B.  La convention collective

[16]  Les dispositions suivantes de la convention collective sont pertinentes aux questions dont je suis saisi :

[…]

ARTICLE 32

JOURS FÉRIÉS PAYÉS

32.01  Sous réserve du paragraphe 32.02, les jours suivants sont désignés jours fériés désignés payés pour les employé-e-s :

a)  le jour de l’An,

b)  le Vendredi saint,

c)  le lundi de Pâques,

d)  le jour fixé par proclamation du gouverneur en conseil pour la célébration de l’anniversaire de la Souveraine,

e)  la fête du Canada,

f)  la fête du Travail,

g)  le jour fixé par proclamation du gouverneur en conseil comme jour national d’action de grâces,

h)  le jour du Souvenir,

i)  le jour de Noël,

j)  l’après-Noël,

k)  un autre jour dans l’année qui, de l’avis de l’Employeur, est reconnu comme jour de congé provincial ou municipal dans la région où travaille l’employé-e ou, à défaut, le premier (1er) lundi d’août,

l)  un autre jour désigné jour férié national lorsqu’une loi du Parlement le proclame.

Dispositions exclues

Les employé-e-s du groupe FR sont exclus de l’application des dispositions suivantes du présent article.

[…]

ARTICLE 35

CONGÉ ANNUEL PAYÉ

Dispositions exclues

Le paragraphe 35.02 ne s’applique pas aux employé-e-s du groupe FR.
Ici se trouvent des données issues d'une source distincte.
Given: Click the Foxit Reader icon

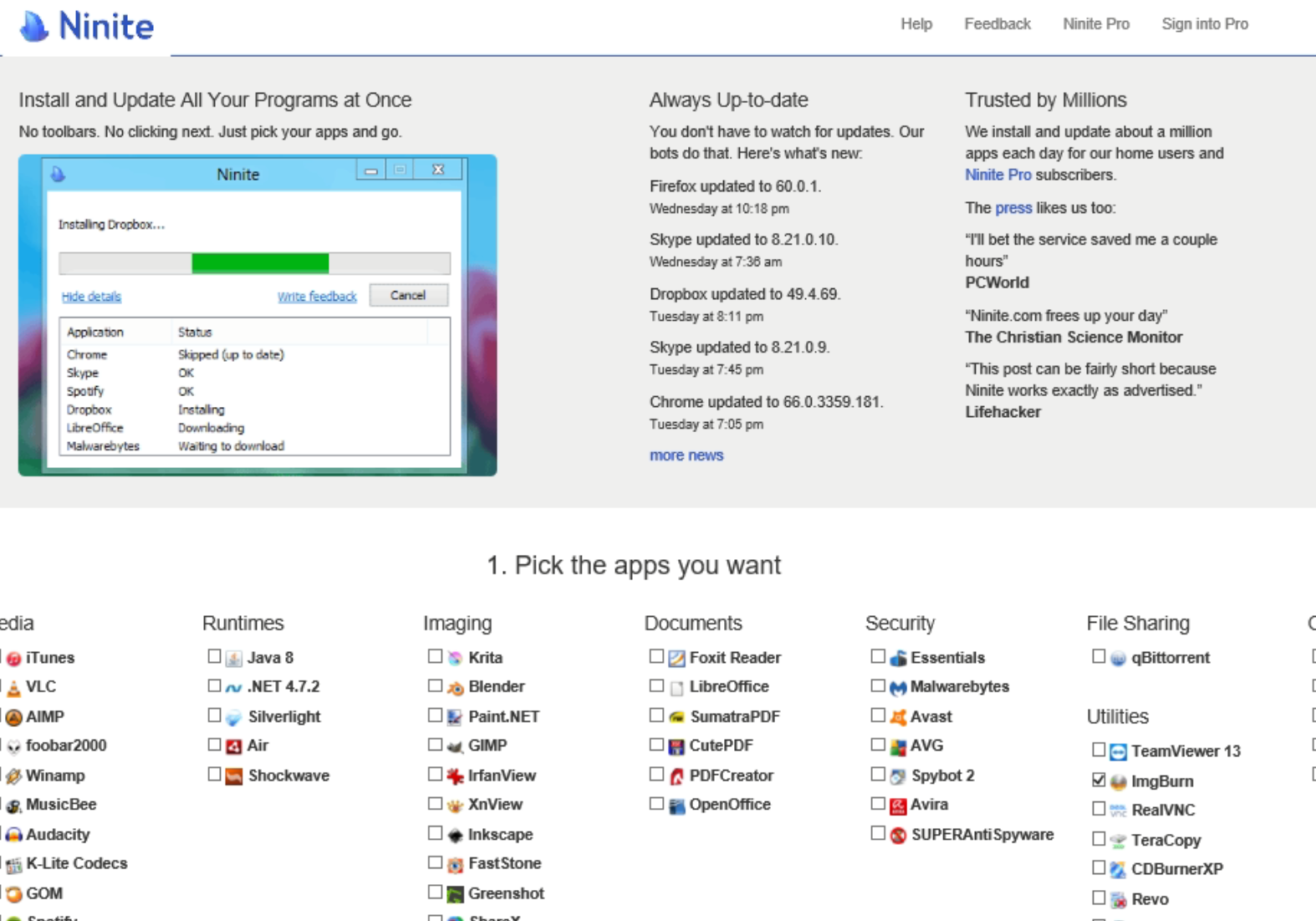Looking at the screenshot, I should point(676,659).
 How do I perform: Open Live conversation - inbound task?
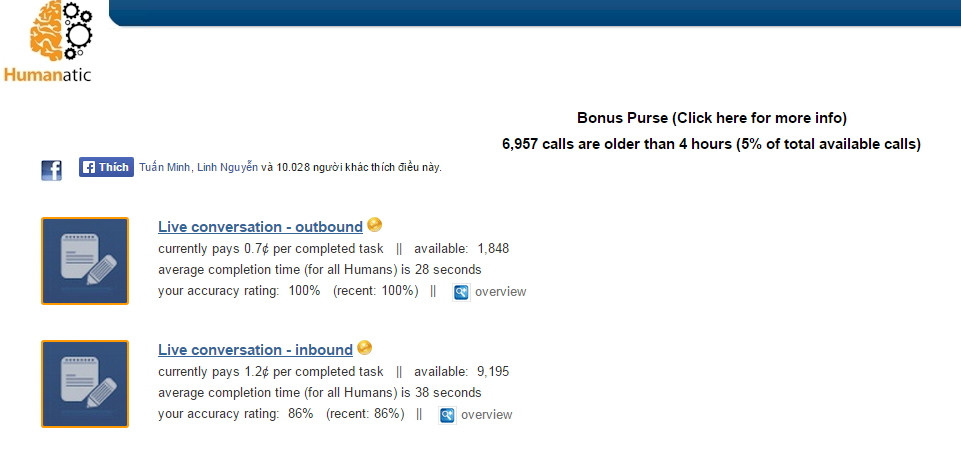(255, 350)
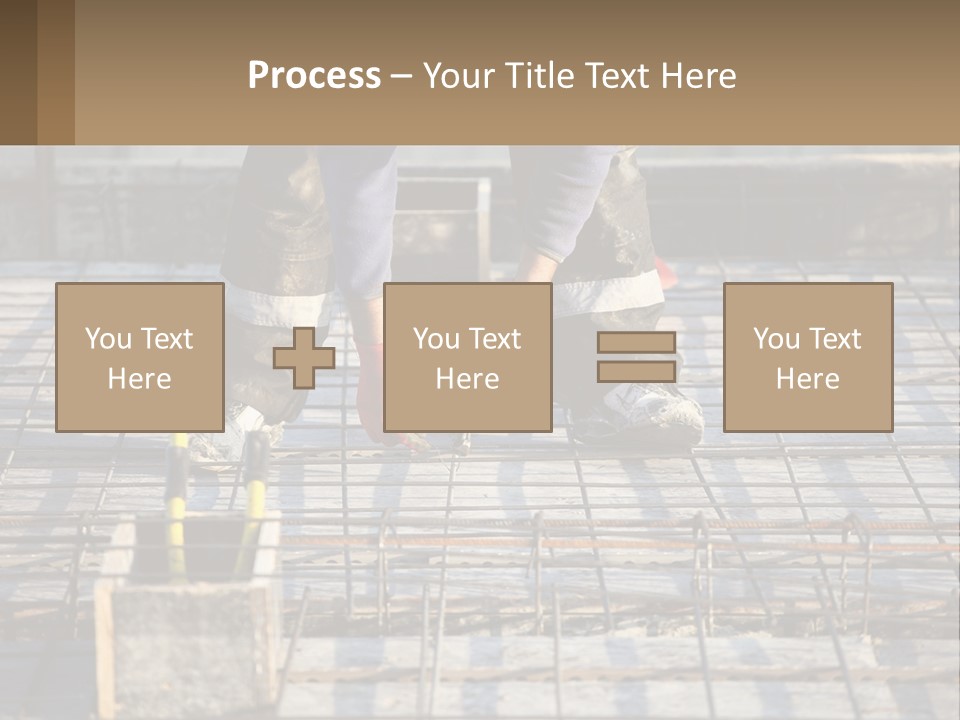Image resolution: width=960 pixels, height=720 pixels.
Task: Click 'Your Title Text Here' in the title
Action: pyautogui.click(x=579, y=75)
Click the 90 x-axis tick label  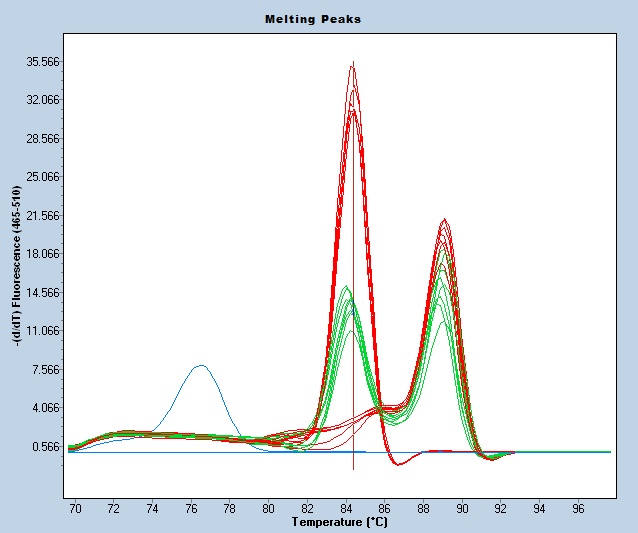(462, 509)
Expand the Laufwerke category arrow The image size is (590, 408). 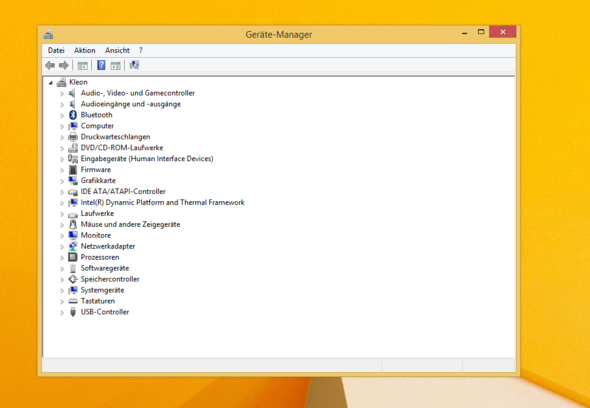pos(62,214)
35.01  L’année de congé s’étend du 1er avril au 31 mars inclusivement de l’année civile suivante.

[…]

Établissement du calendrier et attribution des congés annuels payés

35.05

a) Les employé-e-s sont censés prendre tous leurs congés annuels au cours de l’année pendant laquelle ils ou elles les acquièrent.

b) L’employeur se réserve le droit de déterminer les périodes de congés annuels de l’employé-e-s. Lorsqu’il accorde un congé annuel payé a l’employé-e-s, l’Employeur doit faire tout effort raisonnable pour :

(i) lui accorder un congé annuel dont la durée et le moment sont conformes à la demande de l’employé-e-s;

(ii) ne pas rappeler l’employé-e-s au travail après son départ en congé annuel;

(iii) ne pas annuler ni modifier une période de congé annuel lorsqu’il a précédemment approuvée par écrit;

(iv) s’assurer que les congés annuels pris en périodes de deux (2) semaines ou plus, demandés par l’employé-e-s, commencent après une période de jours de repos prévue a l’horaire.

[…]

35.06 L’Employeur, aussitôt qu’il lui est pratique et raisonnable de le faire, prévient l’employé-e de sa décision d’approuver, de refuser, de modifier ou d’annuler une demande de congé annuel ou de congé d’ancienneté. S’il refuse, modifie ou annule un tel congé, l’Employeur doit en donner la raison par écrit si l’employé-e le demande par écrit.

[…]

ARTICLE 41

CONGÉ POUR BÉNÉVOLAT

41.01 Sous réserve des nécessités du service telles que déterminées par l’Employeur et sur préavis d’au moins cinq (5) jours ouvrables, l’employé-e-s se voit accorder, au cours de chaque année financière, une seule période maximale de huit (8) heures ou de sept virgule cinq (7,5) heures si la semaine de travail normal est de trente-sept virgule cinq (37,5) heures, pour travailler à titre de bénévole pour une organisation ou une activité communautaire ou de bienfaisance, autre que les activités liées à la Campagne de charité en milieu de travail du gouvernement du Canada.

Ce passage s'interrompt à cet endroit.